Das Internet ist voll von Verschwörungstheorien. Viele davon bewahrheiten sich bei genauerer Betrachtung nicht. Im Zuge der behaupteten Corona-Pandemie verschwimmen aber leider oft die Grenzen. Einer dieser Fälle ist die Bestellung von Leichensäcken (Body Bags) durch Norwegen, die spätestens 2024 ausgeliefert werden sollen. Wir untersuchten vor einigen Wochen einen ähnlichen Fall aus Großbritannien (Schock-Ausschreibung in London: Räumlichkeiten für „überzählige Leichen“ gesucht) – dort wurde mit „Routineprozedur“ argumentiert.
Spätestens seit einem Twitter-Posting vom 21. Juli geht eine Nachricht viral durch die Sozialen Medien: Norwegen habe 3,4 Millionen Leichensäcke bestellt.
Offizielle Ausschreibung von Polizei und Streitkräften
Die offizielle Ausschreibung findet sich hier online bzw. auf Servern der Europäischen Union (Norwegen ist nicht Mitglied der EU). Der Auftrag umfasst Leichensäcke für die Polizei und das Militär in einem Wert von 30,5 Millionen Kronen, was etwa 3 Millionen Euro entspricht. Die Ausschreibung endete am 27.5.2021.
Norwegen hat 5,39 Millionen Einwohner. Die normale Todesrate in einem westeuropäischen Land bewegt sich im Bereich von einem Prozent der Wohnbevölkerung, in Norwegen sogar darunter. 3,4 Millionen Leichensäcke würde bei normalen Todesraten in Norwegen also mindestens 80 Jahre lang halten. Jetzt könnte man vermuten, dass die Beamten in diesem Land besonders lange voraus planen. Vielleicht gab es die Leichensäcke ja auch zu einem besonders günstigen Sonderpreis. Wäre man in Österreich, müsste man von einem korrupten Prozess ausgehen und die Hersteller der Leichensäcke hätten ein noch nicht nähere bekanntes Naheverhältnis zu Mitgliedern der Regierungspartei.
Report24 Recherche: kann das denn wahr sein?

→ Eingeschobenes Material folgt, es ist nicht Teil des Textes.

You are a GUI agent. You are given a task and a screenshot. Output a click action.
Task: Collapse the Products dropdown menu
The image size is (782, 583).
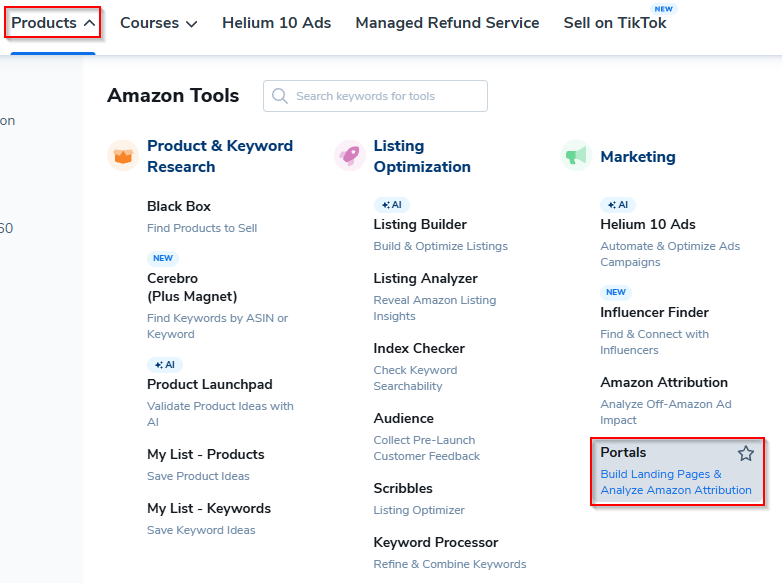(53, 22)
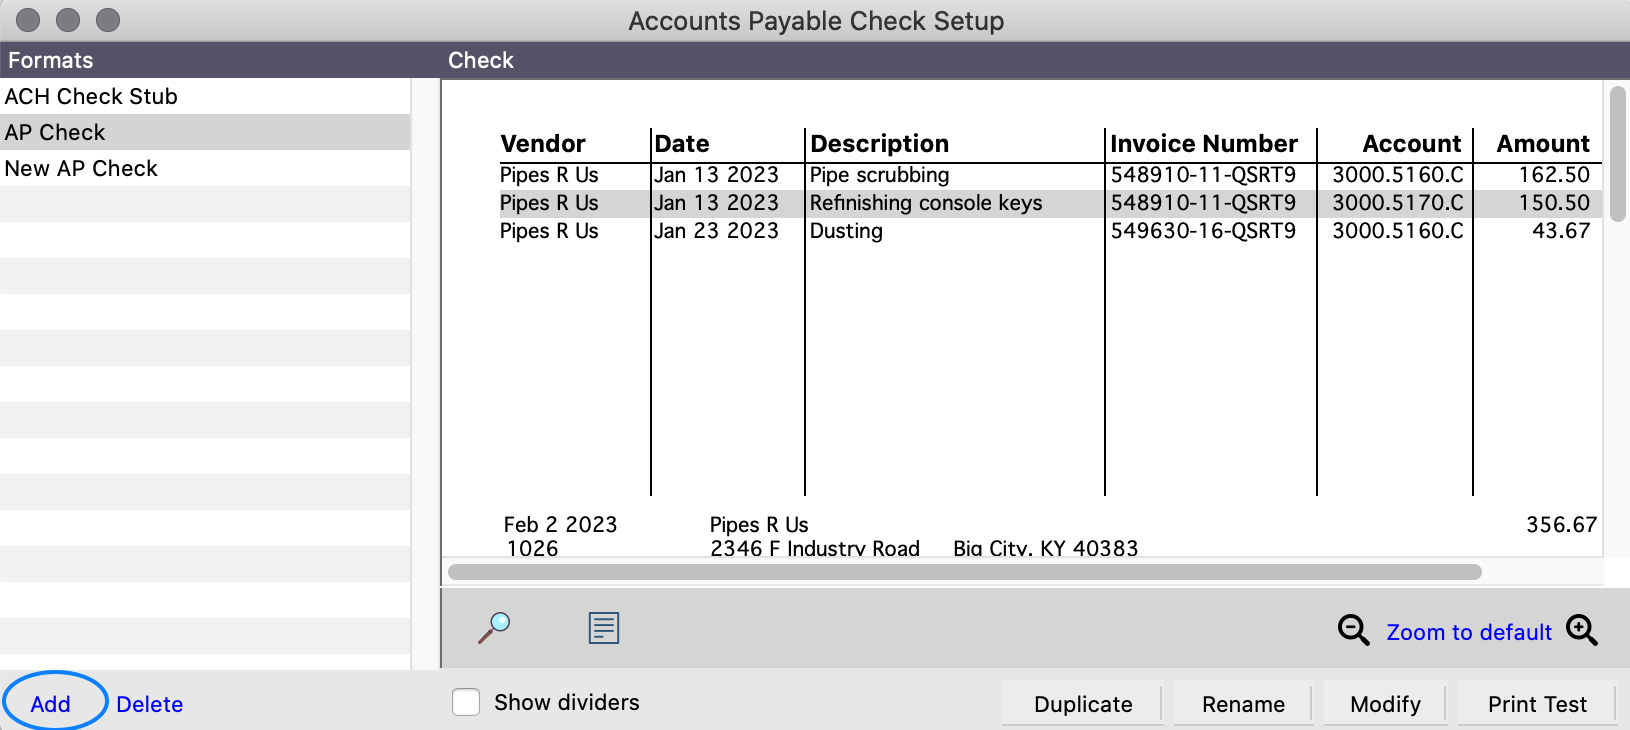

Wir sind den Behauptungen auf den Grund gegangen. Die Behauptung dieser riesigen Anzahl dürfte zunächst einmal falsch sein. Ein ordentlicher Leichensack zur behördlichen Nutzung, mit Tragegriffen, Reissverschluss und Taschen für Gegenstände und Dokumente zur Identifikation kostet gewiss nicht nur einen Euro. Justina Gineityte hat eventuell die Bestellnummer für die Stückzahl gehalten und dabei auch noch einen Fehler im Komma gemacht. Denn ausgeschrieben waren: 33922000-9 Cadaver transport bags
Billige Leichensäcke gibt es am internationalen Markt ab ca. 15 US-Dollar, richtig gute, wie oben beschrieben, ab ca. 40 US-Dollar. Wenn also die gesamte Ausschreibungsumme für Leichensäcke investiert wird, geht es um 3,46 MIO US Dollar – und 86.500 Leichensäcke. Auch diese Zahl wäre eine mögliche Erklärung für die Fehlannahme von 3,4 Mio Leichensäcken – stattdessen ging es um eine Ausschreibungssumme von 3,4 Mil US Dollar.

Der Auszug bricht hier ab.